Extract underlying code of any recipe on dataiku
I have a similar question to the one posted a few years ago
I have a flow with tons of recipes. I want to convert that into "a" code, python, SQL, pyspark... I do not care.
The solution in the link works only for recipes which are treated with "in database SQL". For those, you can see a "VIEW QUERY" button somewhere in "advanced" or in the from page depending on the recipe.
What if my recipe is not treated using an "in database SQL" or cannot be treated that way. What can I do to still get the underlying code of that recipe.
I appreciate very much your help.
P.S. I tried also the "get_code" suggested by our AI friends but that did not work either
Operating system used: windows
Answers
-
Hi Diaa,
Unfortunately this is currently not possible using DSS (in all cases).
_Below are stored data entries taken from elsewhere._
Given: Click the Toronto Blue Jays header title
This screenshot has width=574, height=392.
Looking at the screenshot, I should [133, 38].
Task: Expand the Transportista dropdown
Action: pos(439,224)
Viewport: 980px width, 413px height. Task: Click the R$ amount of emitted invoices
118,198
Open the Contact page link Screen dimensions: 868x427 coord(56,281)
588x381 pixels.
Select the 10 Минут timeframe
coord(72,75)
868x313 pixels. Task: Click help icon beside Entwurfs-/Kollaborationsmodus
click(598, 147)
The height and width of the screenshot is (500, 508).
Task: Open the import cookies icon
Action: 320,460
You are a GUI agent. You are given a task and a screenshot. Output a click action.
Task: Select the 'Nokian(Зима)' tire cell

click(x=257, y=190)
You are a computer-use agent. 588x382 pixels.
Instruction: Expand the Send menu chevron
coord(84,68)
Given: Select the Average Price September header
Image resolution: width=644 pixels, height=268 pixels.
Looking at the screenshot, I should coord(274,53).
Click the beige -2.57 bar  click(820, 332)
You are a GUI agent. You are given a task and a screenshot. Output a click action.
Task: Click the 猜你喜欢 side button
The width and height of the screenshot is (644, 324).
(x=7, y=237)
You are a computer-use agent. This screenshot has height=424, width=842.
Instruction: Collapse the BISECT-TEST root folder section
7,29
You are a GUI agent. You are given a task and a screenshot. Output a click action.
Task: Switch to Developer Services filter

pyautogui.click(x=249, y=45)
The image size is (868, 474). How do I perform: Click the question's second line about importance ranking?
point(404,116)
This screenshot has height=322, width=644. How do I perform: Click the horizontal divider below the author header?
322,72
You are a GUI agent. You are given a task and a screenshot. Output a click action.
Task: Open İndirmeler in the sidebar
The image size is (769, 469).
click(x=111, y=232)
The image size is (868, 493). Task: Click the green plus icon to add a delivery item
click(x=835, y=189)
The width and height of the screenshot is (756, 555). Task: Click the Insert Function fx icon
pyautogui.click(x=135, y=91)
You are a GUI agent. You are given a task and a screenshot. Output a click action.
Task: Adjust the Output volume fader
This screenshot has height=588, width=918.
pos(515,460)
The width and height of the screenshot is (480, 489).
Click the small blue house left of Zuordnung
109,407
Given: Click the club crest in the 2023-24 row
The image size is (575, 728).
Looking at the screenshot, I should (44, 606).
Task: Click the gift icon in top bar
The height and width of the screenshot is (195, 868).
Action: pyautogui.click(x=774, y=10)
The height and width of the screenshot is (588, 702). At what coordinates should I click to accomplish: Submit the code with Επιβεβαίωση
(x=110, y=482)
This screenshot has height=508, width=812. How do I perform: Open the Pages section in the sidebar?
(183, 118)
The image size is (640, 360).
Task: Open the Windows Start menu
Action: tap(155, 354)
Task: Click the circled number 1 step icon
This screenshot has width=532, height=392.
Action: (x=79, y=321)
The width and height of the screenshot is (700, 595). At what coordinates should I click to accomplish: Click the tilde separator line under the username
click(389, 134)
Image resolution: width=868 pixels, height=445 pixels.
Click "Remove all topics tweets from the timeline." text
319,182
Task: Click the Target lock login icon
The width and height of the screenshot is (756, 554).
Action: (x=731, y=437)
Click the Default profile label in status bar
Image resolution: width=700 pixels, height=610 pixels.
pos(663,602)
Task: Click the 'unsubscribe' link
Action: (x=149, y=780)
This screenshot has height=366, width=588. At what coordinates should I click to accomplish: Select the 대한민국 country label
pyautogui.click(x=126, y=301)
As stated, for recipes that can be translated to SQL, DSS does the job of converting the recipe into SQL.
For Python, that's another story, as for this to work, DSS would need to generate the Python code that is "equivalent" to the recipe. This is far from a trivial task, as your recipe might use formulas to compute pre/post columns (which requires a formula parser/interpreter), might geo-locate points (which requires geocoding data) or do some dates conversion (which depends on the type of the input dataset).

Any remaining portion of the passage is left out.